I've been using python3 for a long time, but it's a new development, and I wrote it in 3 because it was developed in python2, but in the end, I needed to unify it, so I investigated it. ..
cd 3to2-x.x.x
python setup.py install
You can check the Option by typing the following command in the terminal
3to2 --help
Usage: 3to2 [options] file|dir ...
Options:
-h, --help show this help message and exit
-d, --doctests_only Fix up doctests only
-f FIX, --fix=FIX Each FIX specifies a transformation; default: all
-j PROCESSES, --processes=PROCESSES
Run 3to2 concurrently
-x NOFIX, --nofix=NOFIX
Prevent a fixer from being run.
-l, --list-fixes List available transformations (fixes/fix_*.py)
-v, --verbose More verbose logging
-w, --write Write back modified files
-n, --nobackups Don't write backups for modified files.
--no-diffs Don't show diffs of the refactoring
For the time being, I decided to write directly using -w
(cutting Branch). Otherwise, only the part that changes from 3 to 2 will be displayed.
3to2 -w aaaa.py
Run and succeed!
# Other
However, this alone may still cause an error.
## 1. Character code related
SyntaxError: Non-ASCII character '\xe6' in file aaaa.py on line 3, but no encoding declared; see http://python.org/dev/peps/pep-0263/ for details
In this case, write `# coding = <encoding name>` on the first line according to the support of URL.

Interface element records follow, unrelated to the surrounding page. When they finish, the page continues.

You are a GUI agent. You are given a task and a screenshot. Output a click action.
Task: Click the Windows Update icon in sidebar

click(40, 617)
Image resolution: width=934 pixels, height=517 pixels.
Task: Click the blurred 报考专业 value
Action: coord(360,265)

In the Encoding name part, write ʻutf-8`
## 2. All Strings are preceded by ʻu`, which causes an error
TypeError: "delimiter" must be string, not unicode
For example, if you convert a pandas dataframe:
Before conversion (python3)
`df.to_csv('aaa.tsv', sep='\t')`
After conversion (python2)
`df.to_csv(u'aaa.tsv', sep=u'\t')`
And it says `TypeError:" delimiter "must be string, not unicode`, so
Remove ʻu` before sep ='\ t'
## 3. Similarly, a mysterious error appears in the `to_csv` part.
UnicodeEncodeError: 'ascii' codec can't encode characters in position 0-2: ordinal not in range(128)
In Python2, it seems that csv does not support unicode, so
Add ʻencoding ='utf-8'`,
df.to_csv('aaa.tsv', sep='\t', encoding='utf-8')
If so, it will be solved
## 4. cld2 can no longer be installed
After making python 2.7.6
`pip intall cld2` fails with the error` No package'libffi' found`
For mac
Install with `brew install libffi`. → Success
I'm not sure because I haven't done it for Ubuntu, but is it okay to use ʻapt-get install libffi` or `libffi-dev`? .. ??
## 5. Unicode-related mystery error 2
TypeError: initializer for ctype 'char *' must be a str or list or tuple, not unicode
The one passed to cld2 above was unicode, so change it as follows
Change before
reliable, _, lang = cld2.detect(name)
After change
reliable, _, lang = cld2.detect(name.encode('utf-8'))
# Conclusion from the error
Python2 has a lot of errors in Unicode, so be careful!
# bonus
## version control
For those who use both Python 2 and 3, it may be convenient to use `pyenv` and separate it by Local.
### Check which version you have
pyenv versions
### Install the required version
pyenv install 2.7.10
### Set locally
pyenv local 2.7.10
This will create a file called .python-verion with the version inside. If you delete this file, you can use the global python version.
## Note the 3to2 execution Python version
I installed python3, so it is said that there is no `3to2` command in the place where I changed to local version python2 with pyenv. So, when changing multiple files, you need to think about whether to execute `3to2` in python3 and then switch to python2 or install both python3 and 2.